Set exercise – Retype the lines of the data below exactly, from the line containing "Click the image badge on Living Room card" through the line containing "1349x654 pixels. (219, 26)", inclusive.

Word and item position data
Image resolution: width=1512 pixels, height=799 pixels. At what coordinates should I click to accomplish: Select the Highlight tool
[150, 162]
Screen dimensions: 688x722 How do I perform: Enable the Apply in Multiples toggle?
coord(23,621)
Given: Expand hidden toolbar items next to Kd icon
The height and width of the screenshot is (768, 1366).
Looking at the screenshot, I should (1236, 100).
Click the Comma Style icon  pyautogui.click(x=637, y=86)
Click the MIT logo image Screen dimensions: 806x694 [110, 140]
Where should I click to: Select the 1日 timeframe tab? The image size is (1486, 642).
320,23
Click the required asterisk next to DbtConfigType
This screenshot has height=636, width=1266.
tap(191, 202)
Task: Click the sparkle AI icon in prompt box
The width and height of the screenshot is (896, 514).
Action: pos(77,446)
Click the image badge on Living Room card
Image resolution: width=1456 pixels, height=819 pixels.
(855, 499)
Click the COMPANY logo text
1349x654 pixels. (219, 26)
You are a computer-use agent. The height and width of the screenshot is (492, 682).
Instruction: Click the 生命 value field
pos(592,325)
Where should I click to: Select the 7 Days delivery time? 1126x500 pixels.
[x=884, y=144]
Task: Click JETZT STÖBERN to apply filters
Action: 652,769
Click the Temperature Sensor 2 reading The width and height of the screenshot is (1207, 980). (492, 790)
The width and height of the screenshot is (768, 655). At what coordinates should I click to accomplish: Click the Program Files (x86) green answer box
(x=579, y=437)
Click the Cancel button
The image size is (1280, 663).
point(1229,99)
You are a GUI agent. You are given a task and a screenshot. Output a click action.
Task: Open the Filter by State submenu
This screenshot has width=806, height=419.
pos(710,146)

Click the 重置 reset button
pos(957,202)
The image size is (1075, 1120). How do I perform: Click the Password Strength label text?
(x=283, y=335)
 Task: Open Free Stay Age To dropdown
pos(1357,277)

Solution to this task –
Click the image badge on Living Room card
Image resolution: width=1456 pixels, height=819 pixels.
(855, 499)
Click the COMPANY logo text
1349x654 pixels. (219, 26)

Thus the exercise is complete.